### Prompt
Set down the rows below word for word, starting at the line that contains "Hide Predetermined Categories button" and stopping after the line that contains "will tap(2438, 814).".

### Record set
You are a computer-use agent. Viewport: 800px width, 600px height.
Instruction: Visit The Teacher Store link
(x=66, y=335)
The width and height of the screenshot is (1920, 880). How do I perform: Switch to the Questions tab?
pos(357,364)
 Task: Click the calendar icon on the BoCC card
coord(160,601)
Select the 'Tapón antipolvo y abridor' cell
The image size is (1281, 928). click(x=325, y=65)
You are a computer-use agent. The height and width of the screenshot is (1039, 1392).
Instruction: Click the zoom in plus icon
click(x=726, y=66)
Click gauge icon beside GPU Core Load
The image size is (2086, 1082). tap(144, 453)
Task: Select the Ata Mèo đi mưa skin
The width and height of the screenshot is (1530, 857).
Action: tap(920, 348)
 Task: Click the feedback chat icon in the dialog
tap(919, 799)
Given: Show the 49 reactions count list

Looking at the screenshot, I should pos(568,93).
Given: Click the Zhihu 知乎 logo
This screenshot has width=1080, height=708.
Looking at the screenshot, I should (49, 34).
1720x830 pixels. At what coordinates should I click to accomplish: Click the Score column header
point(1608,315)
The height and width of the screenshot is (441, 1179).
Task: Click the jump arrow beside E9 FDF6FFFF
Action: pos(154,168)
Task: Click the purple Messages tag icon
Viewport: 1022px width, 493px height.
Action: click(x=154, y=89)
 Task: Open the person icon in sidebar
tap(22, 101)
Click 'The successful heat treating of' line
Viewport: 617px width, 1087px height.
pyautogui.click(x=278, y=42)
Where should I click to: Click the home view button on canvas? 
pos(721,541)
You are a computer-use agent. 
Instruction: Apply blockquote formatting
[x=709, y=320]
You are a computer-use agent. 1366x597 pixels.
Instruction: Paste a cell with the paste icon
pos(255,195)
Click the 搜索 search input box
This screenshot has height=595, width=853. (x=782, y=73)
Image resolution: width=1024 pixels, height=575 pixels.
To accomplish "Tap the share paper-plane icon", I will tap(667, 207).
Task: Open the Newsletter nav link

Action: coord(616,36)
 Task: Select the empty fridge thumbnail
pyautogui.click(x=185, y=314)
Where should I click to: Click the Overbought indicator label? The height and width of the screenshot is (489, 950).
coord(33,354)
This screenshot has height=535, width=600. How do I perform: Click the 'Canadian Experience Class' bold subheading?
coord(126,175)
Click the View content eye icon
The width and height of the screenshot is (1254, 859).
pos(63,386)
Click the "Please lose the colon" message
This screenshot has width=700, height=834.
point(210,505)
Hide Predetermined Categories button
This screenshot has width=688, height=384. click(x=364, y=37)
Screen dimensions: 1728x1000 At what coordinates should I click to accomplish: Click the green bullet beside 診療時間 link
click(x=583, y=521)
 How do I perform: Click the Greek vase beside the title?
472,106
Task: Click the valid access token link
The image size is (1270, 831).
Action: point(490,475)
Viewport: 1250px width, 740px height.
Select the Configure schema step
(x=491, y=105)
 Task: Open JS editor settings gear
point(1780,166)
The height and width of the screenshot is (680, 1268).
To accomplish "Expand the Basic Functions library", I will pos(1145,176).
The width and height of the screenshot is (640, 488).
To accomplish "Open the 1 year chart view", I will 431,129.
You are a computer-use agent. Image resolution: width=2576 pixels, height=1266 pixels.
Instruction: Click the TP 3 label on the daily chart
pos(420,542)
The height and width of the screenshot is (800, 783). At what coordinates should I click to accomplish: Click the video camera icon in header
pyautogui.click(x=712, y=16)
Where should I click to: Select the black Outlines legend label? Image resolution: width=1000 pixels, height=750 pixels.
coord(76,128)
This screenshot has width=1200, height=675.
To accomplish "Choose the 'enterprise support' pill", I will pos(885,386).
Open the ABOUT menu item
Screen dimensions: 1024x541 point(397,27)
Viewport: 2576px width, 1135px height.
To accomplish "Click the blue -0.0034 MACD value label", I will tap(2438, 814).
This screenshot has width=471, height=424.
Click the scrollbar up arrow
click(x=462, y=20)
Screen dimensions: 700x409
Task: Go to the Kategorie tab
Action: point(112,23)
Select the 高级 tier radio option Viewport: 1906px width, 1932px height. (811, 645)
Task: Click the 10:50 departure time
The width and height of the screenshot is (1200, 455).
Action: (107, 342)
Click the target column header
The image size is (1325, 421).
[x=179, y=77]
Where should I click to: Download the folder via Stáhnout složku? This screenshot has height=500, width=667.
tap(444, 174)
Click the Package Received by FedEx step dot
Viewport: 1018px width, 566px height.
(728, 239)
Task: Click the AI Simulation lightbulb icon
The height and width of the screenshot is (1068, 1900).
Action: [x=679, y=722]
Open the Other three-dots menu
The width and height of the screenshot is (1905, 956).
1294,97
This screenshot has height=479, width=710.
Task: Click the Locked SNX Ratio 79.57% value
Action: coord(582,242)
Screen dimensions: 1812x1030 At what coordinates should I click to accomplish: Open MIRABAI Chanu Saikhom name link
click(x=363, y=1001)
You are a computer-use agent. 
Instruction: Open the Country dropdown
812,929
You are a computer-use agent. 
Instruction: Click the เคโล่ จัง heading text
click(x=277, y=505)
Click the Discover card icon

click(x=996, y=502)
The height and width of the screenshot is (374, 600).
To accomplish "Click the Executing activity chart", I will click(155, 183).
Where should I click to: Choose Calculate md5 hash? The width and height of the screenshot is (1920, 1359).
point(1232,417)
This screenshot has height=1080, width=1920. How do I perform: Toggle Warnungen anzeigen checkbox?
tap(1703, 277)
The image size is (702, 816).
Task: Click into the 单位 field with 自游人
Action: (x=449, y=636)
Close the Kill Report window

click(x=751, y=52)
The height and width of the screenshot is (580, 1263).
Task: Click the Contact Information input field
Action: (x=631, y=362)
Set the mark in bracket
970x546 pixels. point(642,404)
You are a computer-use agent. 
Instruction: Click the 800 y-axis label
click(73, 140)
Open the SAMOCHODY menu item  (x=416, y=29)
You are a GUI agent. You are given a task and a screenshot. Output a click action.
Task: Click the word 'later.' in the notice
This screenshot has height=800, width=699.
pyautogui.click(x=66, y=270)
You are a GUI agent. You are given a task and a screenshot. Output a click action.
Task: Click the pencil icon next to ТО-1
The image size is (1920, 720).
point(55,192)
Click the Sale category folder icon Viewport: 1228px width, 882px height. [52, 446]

### Answer to the exercise
Hide Predetermined Categories button
This screenshot has width=688, height=384. click(x=364, y=37)
Screen dimensions: 1728x1000 At what coordinates should I click to accomplish: Click the green bullet beside 診療時間 link
click(x=583, y=521)
 How do I perform: Click the Greek vase beside the title?
472,106
Task: Click the valid access token link
The image size is (1270, 831).
Action: point(490,475)
Viewport: 1250px width, 740px height.
Select the Configure schema step
(x=491, y=105)
 Task: Open JS editor settings gear
point(1780,166)
The height and width of the screenshot is (680, 1268).
To accomplish "Expand the Basic Functions library", I will pos(1145,176).
The width and height of the screenshot is (640, 488).
To accomplish "Open the 1 year chart view", I will 431,129.
You are a computer-use agent. Image resolution: width=2576 pixels, height=1266 pixels.
Instruction: Click the TP 3 label on the daily chart
pos(420,542)
The height and width of the screenshot is (800, 783). At what coordinates should I click to accomplish: Click the video camera icon in header
pyautogui.click(x=712, y=16)
Where should I click to: Select the black Outlines legend label? Image resolution: width=1000 pixels, height=750 pixels.
coord(76,128)
This screenshot has width=1200, height=675.
To accomplish "Choose the 'enterprise support' pill", I will pos(885,386).
Open the ABOUT menu item
Screen dimensions: 1024x541 point(397,27)
Viewport: 2576px width, 1135px height.
To accomplish "Click the blue -0.0034 MACD value label", I will tap(2438, 814).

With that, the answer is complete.